Don’t enter the negotiations from a position of disadvantage that could set yourself up for failure. Articulate to them from the onset that they need what you bring to the table. Then establish reasonable and actionable expectations and timelines for what you can and will deliver, and what they need to do to fulfill their role in the process.

1) It’s a 2-way conversation.

Don’t show up only to take notes regarding their needs and objectives. That’s important. But you need to also keep your own goals in mind. This kind of planning is more about comparing notes and negotiating your responsibilities than it is about delivering a sales pitch.

2) Seek supportive alignment.

By illustrating how your strengths can support their areas of perceived weakness, you effectively demonstrate how working with you will improve their performance and productivity.

3) Make it a joint venture.

Make sure that whenever necessary, you assert yourself in order to formulate an agreement with realistic expectations. Shape your exchange of ideas around the sustainable framework of joint collaboration, not just a one-off transaction.

You’re the Expert in the Room

Since you are the expert, you need to act with confidence and authority. If you’ve done your background work before sitting down with the stakeholder, that should come naturally. You’ll have the poise and leadership presence to contribute persuasive insight.

1) Know your value.

Don’t succumb to small thinking and wonder “Why on earth would I ever challenge what a stakeholder asks of me or presents to me?” Instead, take an inventory of the valuable services that you are rendering and realize how it benefits them to agree to what you propose.

2) They need you as much as you need them.

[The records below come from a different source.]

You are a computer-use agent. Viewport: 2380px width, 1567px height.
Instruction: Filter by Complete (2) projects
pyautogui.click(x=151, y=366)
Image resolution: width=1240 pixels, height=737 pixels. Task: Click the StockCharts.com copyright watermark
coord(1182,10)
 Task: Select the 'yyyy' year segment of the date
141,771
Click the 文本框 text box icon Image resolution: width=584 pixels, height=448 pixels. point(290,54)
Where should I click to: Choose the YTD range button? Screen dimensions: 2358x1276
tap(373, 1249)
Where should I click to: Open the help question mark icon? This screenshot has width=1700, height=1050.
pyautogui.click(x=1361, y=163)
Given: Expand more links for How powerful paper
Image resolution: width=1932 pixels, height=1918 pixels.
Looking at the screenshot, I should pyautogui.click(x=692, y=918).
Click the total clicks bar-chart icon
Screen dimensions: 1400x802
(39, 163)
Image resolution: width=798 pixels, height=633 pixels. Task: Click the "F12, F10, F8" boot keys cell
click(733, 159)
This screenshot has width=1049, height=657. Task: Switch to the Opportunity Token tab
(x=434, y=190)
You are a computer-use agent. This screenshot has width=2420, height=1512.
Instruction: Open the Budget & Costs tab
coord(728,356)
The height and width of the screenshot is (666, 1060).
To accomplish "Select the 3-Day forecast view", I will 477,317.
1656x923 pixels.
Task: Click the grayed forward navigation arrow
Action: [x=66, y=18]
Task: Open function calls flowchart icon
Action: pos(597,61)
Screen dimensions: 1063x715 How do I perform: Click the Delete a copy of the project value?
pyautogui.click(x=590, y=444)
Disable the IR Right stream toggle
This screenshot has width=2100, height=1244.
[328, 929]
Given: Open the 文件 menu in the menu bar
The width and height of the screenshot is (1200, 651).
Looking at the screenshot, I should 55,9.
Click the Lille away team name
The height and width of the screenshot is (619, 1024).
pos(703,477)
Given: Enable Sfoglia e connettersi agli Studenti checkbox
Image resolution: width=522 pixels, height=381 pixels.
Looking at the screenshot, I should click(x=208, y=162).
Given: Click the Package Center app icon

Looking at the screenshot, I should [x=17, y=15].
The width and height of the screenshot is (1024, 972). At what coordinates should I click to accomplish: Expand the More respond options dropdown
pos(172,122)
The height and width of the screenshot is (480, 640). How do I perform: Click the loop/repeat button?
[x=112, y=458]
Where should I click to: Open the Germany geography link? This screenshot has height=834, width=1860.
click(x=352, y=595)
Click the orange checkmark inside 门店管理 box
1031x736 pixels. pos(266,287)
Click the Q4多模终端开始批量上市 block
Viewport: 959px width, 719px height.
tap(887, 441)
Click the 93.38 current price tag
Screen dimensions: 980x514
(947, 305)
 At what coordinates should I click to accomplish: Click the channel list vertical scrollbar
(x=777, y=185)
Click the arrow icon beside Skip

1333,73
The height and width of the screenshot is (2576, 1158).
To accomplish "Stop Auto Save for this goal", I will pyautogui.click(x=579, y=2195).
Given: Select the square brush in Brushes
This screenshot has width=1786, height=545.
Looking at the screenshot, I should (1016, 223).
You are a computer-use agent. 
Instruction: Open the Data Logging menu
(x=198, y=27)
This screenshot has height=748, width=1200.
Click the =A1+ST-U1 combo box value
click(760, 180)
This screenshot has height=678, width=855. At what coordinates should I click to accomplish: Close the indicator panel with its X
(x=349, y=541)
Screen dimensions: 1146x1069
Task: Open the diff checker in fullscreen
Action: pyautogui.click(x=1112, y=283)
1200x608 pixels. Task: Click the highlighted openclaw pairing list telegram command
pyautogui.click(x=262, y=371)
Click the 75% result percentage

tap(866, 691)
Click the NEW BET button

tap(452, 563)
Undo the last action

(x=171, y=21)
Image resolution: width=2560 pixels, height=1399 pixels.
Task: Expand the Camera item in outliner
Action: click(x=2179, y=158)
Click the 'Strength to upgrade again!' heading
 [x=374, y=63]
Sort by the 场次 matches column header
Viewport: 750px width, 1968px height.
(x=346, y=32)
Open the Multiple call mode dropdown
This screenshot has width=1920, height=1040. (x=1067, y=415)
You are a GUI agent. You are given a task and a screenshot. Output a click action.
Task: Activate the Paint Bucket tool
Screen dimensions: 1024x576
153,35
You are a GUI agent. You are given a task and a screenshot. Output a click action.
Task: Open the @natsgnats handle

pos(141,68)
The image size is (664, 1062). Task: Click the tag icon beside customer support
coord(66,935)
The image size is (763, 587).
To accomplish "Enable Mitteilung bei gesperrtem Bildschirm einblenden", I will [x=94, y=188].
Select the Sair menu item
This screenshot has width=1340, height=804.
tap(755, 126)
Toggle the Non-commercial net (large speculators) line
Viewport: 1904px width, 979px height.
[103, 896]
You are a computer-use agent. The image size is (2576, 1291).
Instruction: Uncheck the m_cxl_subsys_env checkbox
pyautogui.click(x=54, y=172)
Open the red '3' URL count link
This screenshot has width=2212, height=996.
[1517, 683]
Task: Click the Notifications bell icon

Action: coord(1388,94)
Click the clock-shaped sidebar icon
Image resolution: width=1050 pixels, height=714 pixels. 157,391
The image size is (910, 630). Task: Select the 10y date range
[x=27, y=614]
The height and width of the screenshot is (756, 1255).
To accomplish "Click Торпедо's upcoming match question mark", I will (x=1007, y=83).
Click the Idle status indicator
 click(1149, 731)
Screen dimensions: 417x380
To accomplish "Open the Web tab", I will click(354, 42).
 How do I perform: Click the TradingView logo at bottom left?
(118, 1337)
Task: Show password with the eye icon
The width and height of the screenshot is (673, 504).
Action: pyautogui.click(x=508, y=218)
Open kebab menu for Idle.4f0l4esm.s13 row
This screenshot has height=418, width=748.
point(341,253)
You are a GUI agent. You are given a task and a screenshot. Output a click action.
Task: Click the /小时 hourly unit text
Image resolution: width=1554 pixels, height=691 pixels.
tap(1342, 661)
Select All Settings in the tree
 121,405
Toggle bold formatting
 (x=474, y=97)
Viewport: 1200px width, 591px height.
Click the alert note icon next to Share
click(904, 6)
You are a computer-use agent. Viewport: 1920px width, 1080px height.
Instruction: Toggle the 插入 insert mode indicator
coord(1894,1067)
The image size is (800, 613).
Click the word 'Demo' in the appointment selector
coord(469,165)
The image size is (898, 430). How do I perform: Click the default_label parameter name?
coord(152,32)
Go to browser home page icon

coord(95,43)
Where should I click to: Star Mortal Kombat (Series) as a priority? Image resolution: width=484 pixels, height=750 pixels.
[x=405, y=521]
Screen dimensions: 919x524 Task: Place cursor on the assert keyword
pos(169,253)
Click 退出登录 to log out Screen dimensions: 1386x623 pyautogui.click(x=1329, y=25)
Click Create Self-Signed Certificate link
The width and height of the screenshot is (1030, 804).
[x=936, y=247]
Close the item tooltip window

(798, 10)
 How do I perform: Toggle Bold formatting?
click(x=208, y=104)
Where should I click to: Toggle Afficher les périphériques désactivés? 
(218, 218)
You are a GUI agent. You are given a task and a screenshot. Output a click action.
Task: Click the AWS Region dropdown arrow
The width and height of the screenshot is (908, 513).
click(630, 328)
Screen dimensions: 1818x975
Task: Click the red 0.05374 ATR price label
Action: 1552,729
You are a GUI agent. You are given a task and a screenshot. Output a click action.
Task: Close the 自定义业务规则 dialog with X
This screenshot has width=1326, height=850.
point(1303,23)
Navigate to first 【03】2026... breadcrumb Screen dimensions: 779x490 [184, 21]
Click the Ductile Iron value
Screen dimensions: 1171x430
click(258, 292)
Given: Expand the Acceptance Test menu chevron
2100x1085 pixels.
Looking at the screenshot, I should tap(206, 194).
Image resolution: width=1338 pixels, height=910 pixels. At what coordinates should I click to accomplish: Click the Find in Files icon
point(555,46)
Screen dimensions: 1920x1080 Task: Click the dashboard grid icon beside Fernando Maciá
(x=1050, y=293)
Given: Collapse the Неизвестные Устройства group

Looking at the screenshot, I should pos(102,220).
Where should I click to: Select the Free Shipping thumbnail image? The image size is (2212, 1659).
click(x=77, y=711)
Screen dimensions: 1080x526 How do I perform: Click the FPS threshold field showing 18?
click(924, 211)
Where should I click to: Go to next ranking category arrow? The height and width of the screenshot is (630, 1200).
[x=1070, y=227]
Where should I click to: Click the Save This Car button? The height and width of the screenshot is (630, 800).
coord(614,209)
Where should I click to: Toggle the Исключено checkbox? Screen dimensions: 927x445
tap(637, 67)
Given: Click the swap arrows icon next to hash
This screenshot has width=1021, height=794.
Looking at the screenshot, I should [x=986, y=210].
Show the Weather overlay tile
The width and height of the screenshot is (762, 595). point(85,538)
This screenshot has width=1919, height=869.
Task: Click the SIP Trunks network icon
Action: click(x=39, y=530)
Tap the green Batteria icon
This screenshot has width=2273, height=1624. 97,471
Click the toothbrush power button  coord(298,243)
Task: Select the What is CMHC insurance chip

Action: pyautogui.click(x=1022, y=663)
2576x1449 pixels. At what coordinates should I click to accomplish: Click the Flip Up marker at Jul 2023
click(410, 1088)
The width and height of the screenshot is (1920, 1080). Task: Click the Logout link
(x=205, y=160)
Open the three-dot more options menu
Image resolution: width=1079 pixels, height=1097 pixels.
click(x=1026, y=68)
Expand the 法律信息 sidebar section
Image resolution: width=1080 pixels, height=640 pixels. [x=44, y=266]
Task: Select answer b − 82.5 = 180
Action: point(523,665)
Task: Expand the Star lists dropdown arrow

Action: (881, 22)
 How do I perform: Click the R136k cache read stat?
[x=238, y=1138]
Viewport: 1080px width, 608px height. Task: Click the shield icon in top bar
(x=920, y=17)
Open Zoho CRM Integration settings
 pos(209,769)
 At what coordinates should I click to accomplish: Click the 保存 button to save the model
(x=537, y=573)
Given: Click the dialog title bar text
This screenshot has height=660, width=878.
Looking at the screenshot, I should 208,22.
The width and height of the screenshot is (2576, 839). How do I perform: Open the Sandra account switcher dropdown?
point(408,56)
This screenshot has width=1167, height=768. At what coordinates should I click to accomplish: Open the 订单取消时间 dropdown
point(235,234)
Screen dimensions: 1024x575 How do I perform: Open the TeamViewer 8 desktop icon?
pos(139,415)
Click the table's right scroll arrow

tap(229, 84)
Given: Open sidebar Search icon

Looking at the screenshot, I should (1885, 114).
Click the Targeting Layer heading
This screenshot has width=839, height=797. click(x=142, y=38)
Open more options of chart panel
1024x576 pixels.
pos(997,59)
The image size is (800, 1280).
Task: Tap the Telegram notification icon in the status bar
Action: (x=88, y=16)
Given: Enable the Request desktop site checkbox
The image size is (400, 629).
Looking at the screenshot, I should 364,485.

Identify with the role of being a positive conduit for your stakeholders. You are going to help them meet their goals in ways they cannot do on their own. They need you, and all it takes to influence them to say “yes” is for you to show them why that’s true and practical.

3) Own your expertise.

As the expert, you will assert yourself and point out why your diagnosis is correct and in your stakeholder’s best interest. You may need to gently push back against your stakeholders during negotiations and demonstrate thought leadership. But as long as you continue to view the situation from the authentic role of their advisor, you’ll be convincing.

Understanding how to engage stakeholders in this way is the linchpin for success. Distinguish your organization from competitors who are still working from a narrow transactional mindset that limits the strategic development of more meaningful stakeholder rapport.